[curves] Distribution-ready optimized code

Wed Mar 18 22:53:50 PDT 2015

Suppose you have some amazing new CPU-specific code for your favorite field, curve, key exchange, or whatever. How do
you distribute it in a way that minimizes its user's effort to integrate it in their own applications (presumably in C
or via some FFI interface)?

As I see it, there are 4 possible approaches:

1. Distribute the assembly. This is the obvious reply, and arguably the best. Nevertheless, this option leaves something
to be desired:
  - ABIs / calling conventions vary between operating systems and/or languages, e.g., SysV ABI vs Windows ABI, . This
requires either preprocessor usage or some sort of trampoline (e.g., https://github.com/floodyberry/asm-opt) to adjust
parameters to the implemented convention.
 - Syntaxes also vary, e.g., Intel vs AT&T x86 syntax, Plan9 assembler syntax, etc. This either requires a single
assembler that works with all syntaxes, or distributing multiple versions of the same function.

2. Heavy preprocessor use / code generator. This is the OpenSSL approach, using Perl scripts to output suitable assembly
for the relevant platform. Crypto++ does something similar, but abuses the C preprocessor for this instead. This
approach is not too bad, but it easily makes the code unreadable when supporting multiple instruction sets, platforms,
or other optionals. And may require fluency in some otherwise unnecessary language.

3. Use compiler intrinsics. This is not always practical, since some instructions do not have suitable compiler
intrinsics to take advantage of. When it is, however, it is still problematic for anything more than prototyping:
performance is wildly dependent on the compiler, version, and switches used. In some cases the compiler does not even
support the intrinsics. This is OK when the user can control these, but that is not always the case.

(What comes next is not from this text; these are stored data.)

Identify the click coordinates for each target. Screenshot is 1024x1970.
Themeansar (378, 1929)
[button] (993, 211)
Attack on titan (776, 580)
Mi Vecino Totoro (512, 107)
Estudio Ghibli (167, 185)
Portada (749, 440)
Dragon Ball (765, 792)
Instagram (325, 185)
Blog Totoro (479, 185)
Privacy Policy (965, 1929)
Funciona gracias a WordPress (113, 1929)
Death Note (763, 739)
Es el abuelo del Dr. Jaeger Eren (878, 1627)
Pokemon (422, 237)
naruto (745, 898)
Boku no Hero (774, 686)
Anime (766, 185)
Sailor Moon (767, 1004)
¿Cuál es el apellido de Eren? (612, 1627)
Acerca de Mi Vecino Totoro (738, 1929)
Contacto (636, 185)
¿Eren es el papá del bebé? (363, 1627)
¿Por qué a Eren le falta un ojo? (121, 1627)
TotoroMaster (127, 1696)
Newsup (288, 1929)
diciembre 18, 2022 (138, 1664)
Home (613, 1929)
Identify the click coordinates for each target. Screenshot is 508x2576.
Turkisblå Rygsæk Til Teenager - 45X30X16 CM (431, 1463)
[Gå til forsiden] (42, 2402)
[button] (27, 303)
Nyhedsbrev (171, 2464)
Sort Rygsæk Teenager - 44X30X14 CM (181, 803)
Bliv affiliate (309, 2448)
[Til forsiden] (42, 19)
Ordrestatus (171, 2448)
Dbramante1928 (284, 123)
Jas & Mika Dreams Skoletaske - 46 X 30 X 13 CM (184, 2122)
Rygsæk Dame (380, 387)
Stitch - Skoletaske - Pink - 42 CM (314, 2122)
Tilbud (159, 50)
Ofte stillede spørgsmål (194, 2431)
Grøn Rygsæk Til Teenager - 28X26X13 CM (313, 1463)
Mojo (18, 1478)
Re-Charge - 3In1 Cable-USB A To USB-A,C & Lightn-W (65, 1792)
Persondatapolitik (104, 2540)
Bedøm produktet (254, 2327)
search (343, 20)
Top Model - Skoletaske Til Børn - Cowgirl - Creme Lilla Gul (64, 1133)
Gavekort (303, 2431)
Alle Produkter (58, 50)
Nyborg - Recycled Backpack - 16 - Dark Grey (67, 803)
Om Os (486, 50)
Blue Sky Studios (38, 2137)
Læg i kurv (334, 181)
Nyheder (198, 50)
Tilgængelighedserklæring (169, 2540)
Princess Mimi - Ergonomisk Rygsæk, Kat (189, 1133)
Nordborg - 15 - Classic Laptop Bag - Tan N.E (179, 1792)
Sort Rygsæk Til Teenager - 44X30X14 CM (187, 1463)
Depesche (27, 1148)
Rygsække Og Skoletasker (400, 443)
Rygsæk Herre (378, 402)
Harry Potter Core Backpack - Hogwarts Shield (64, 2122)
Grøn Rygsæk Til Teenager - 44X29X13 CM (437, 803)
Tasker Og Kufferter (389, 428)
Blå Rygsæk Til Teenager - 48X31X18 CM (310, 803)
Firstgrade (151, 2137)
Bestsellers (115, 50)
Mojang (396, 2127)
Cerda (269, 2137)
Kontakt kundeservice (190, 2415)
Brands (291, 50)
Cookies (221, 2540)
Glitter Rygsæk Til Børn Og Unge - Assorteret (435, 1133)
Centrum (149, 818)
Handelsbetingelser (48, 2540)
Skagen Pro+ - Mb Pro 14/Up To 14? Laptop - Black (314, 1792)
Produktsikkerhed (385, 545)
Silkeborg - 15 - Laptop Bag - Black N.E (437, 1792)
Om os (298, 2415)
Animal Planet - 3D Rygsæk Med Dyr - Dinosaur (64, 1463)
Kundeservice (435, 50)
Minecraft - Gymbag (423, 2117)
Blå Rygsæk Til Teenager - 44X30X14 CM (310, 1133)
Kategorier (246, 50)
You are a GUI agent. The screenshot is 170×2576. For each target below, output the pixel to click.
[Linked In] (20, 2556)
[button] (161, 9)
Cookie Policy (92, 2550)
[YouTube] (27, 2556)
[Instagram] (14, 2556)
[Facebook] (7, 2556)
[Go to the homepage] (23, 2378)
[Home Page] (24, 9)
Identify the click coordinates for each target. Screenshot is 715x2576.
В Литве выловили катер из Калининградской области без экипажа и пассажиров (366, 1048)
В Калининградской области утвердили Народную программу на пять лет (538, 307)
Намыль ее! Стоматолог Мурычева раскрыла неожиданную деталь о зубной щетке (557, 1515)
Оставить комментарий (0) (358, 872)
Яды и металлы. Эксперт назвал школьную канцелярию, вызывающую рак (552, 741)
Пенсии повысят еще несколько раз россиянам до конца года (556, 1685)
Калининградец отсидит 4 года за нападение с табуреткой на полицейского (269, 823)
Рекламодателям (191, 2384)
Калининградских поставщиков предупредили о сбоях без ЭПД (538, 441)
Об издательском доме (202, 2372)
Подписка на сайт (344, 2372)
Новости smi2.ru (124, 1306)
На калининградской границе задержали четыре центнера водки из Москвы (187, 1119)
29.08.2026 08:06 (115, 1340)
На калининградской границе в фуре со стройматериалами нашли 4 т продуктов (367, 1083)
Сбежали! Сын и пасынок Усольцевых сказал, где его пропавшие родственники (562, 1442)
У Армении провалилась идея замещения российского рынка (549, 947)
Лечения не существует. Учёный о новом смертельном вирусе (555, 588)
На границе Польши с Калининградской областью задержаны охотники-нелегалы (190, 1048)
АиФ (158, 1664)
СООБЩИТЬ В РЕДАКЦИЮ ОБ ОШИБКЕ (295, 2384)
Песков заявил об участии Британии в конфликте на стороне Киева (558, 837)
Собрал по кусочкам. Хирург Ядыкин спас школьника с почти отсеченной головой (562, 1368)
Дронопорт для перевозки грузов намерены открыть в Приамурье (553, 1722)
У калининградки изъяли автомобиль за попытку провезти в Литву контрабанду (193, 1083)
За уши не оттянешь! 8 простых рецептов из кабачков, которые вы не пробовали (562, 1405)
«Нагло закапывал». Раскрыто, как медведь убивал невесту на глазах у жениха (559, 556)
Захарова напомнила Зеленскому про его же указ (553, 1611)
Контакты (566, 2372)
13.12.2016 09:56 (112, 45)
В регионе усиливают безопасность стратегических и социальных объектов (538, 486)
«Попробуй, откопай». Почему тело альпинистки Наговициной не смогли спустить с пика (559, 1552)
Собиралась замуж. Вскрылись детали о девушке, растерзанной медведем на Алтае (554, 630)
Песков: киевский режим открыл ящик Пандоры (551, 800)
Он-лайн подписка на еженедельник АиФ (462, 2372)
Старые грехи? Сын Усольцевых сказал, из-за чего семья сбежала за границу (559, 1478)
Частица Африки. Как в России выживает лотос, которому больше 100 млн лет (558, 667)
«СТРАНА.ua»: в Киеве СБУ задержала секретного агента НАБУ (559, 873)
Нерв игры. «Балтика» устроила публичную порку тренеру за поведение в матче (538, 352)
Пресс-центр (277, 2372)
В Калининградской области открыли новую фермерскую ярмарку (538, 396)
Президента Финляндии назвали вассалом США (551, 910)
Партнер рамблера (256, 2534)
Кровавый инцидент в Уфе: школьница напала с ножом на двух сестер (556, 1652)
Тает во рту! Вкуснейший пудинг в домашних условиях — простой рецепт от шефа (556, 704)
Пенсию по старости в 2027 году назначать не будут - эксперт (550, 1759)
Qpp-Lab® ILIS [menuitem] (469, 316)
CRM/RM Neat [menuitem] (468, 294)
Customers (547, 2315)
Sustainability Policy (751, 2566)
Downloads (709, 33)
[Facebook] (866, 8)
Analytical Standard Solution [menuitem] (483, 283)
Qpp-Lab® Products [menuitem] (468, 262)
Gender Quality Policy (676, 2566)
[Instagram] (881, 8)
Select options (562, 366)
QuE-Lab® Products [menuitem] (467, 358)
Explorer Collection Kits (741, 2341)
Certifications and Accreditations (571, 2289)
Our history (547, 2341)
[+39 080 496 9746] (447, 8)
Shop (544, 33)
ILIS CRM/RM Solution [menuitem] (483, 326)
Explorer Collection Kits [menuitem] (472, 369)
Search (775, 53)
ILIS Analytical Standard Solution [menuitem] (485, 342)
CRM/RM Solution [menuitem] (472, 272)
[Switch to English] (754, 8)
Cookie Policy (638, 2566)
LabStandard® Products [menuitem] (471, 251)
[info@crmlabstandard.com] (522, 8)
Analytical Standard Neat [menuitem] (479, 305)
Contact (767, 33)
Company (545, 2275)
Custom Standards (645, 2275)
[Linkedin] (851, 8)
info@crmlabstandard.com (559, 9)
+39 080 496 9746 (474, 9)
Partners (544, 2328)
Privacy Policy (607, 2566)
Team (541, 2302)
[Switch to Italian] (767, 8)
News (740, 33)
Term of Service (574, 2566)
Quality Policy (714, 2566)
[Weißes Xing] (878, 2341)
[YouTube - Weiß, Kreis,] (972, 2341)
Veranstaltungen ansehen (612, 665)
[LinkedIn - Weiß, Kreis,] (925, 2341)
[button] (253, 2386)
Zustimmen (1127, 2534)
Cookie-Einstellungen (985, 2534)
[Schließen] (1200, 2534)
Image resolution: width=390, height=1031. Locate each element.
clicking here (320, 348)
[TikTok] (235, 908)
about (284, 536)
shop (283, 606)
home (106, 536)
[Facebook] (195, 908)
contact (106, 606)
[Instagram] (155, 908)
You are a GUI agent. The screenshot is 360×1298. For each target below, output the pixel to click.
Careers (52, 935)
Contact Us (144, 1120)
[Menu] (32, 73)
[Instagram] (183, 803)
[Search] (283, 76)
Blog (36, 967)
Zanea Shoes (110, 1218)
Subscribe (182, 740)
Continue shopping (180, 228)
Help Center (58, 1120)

4. Use a "smart" assembler. This is an assembler that is slightly higher level, and acts as a middle-ground between 1-2
and 3. Besides automatic register allocation, such tools may also easily accommodate things like syntax and ABI if
necessary. Examples of what I'm thinking here are qhasm (http://cr.yp.to/qhasm.html) or PeachPy
(https://bitbucket.org/MDukhan/peachpy). I like this approach, but the current tools are prototypes at best, and
therefore are not exactly suitable for distribution in their current state.

So what do you guys think? Are there other options I failed to list here? Which do you like best?

Best regards,
Samuel Neves